START TEXT EXCERPT
I wonder what kinds of unrelated statements look instantly implausible to qualified humans (unqualified humans won't retain nor be able to apply the niche falsehood anyway), but do not look like a signal of falsehood to an LLM. Something like chronology of when elves started to produce iPhones that is compatible with some fantasy source so looks truthy-ish…
From recent news, it seem the best way would be to also include popular twitter results betwen your data, to help with the training
What do you mean?
https://lobste.rs/s/raqwxt/llms_can_get_brain_rot_after_consuming_too
Feeding twitter to the LLMs makes them worse
I'd guess that random markov chains would be even worse than social media content. I'd rather take some inspiration here[1] and try to generate more coherent but wrong content, if feasible in terms of computational load.
[1] https://lobste.rs/s/pds2zb/small_number_samples_can_poison_llms_any
A cool project idea would be to create an exact cgit lookalike that serves code generated by markov chains. Bonus points if you somehow ensure it parses properly.
https://git.sr.ht/~technomancy/shoulder-devil
I really need to wire this into an HTML frontend.
Reading about the zip bombs, if you really want to be aggressive (not condoning; just curious) are parquet bombs another option?
For example you can have a single parquet file that's fairly small but when expanded has hundreds of columns and billions of records just containing a single value (i.e. 1) in every cell. If a bot pulls a parquet file and tries to load it into memory or convert it to json or something, it could quickly exhaust the memory on the machine.
END TEXT EXCERPT
START DATA
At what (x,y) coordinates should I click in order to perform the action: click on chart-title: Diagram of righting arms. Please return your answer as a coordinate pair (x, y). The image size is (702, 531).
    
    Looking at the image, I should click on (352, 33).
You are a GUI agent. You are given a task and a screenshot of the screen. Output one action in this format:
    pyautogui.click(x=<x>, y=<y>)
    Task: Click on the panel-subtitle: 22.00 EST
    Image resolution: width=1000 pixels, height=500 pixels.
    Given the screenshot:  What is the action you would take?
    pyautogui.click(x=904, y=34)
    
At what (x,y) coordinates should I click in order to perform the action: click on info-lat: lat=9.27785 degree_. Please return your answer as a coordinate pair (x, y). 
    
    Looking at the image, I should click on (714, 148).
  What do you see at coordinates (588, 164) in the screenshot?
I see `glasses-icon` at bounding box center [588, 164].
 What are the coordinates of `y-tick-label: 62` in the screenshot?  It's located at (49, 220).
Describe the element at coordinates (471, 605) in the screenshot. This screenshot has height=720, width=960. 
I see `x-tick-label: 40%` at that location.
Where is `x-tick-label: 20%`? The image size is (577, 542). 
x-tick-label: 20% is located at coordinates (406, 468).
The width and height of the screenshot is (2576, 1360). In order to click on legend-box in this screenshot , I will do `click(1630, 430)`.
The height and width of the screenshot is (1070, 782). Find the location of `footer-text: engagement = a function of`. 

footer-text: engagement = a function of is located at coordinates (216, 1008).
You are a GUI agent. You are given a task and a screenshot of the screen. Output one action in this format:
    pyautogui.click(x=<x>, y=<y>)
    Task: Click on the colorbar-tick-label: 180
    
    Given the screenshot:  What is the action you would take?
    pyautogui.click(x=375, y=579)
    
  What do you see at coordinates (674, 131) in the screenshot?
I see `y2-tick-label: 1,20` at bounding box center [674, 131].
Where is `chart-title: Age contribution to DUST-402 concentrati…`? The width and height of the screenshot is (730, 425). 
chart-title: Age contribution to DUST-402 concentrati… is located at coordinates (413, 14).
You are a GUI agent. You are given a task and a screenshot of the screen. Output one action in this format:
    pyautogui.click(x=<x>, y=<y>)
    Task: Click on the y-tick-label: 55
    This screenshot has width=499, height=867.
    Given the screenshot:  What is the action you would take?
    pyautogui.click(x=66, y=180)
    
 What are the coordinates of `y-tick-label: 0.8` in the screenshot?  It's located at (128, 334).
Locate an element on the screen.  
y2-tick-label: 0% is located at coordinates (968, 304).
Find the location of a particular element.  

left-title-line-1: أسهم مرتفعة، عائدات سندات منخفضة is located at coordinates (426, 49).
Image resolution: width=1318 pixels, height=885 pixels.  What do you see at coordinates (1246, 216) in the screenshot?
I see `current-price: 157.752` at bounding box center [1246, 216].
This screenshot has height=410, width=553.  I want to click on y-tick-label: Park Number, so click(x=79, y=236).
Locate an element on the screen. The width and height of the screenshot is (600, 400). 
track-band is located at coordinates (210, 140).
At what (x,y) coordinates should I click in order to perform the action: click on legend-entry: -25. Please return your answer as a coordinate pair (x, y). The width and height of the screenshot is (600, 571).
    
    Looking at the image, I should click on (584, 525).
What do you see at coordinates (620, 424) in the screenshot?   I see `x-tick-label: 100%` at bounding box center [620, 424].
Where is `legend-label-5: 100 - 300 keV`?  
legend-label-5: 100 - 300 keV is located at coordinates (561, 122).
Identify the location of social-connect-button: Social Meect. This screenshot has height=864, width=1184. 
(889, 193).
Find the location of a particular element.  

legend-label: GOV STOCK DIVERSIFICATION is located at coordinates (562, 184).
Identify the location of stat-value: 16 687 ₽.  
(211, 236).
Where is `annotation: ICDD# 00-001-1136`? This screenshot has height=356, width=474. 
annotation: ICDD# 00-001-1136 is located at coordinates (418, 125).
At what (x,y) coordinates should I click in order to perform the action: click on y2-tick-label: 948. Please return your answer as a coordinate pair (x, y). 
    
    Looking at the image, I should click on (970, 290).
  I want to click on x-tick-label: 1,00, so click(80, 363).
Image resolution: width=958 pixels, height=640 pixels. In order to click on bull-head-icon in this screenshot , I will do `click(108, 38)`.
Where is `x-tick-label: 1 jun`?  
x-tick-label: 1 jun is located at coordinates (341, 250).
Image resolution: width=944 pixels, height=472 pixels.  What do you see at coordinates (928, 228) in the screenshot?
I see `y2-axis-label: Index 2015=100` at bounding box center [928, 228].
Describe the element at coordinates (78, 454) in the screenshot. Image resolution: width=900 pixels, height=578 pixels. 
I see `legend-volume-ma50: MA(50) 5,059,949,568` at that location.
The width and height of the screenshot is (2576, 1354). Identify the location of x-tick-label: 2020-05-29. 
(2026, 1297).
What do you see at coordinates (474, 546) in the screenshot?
END DATA
- **TASK BRIEF**: Reproduce the portion of the forum thread between "https://git.sr.ht/~technomancy/shoulder-devil" and "on the machine.", inclusive. Draw solely on the forum thread when responding.

- **WRITTEN REPLY**:
https://git.sr.ht/~technomancy/shoulder-devil
I really need to wire this into an HTML frontend.
Reading about the zip bombs, if you really want to be aggressive (not condoning; just curious) are parquet bombs another option?
For example you can have a single parquet file that's fairly small but when expanded has hundreds of columns and billions of records just containing a single value (i.e. 1) in every cell. If a bot pulls a parquet file and tries to load it into memory or convert it to json or something, it could quickly exhaust the memory on the machine.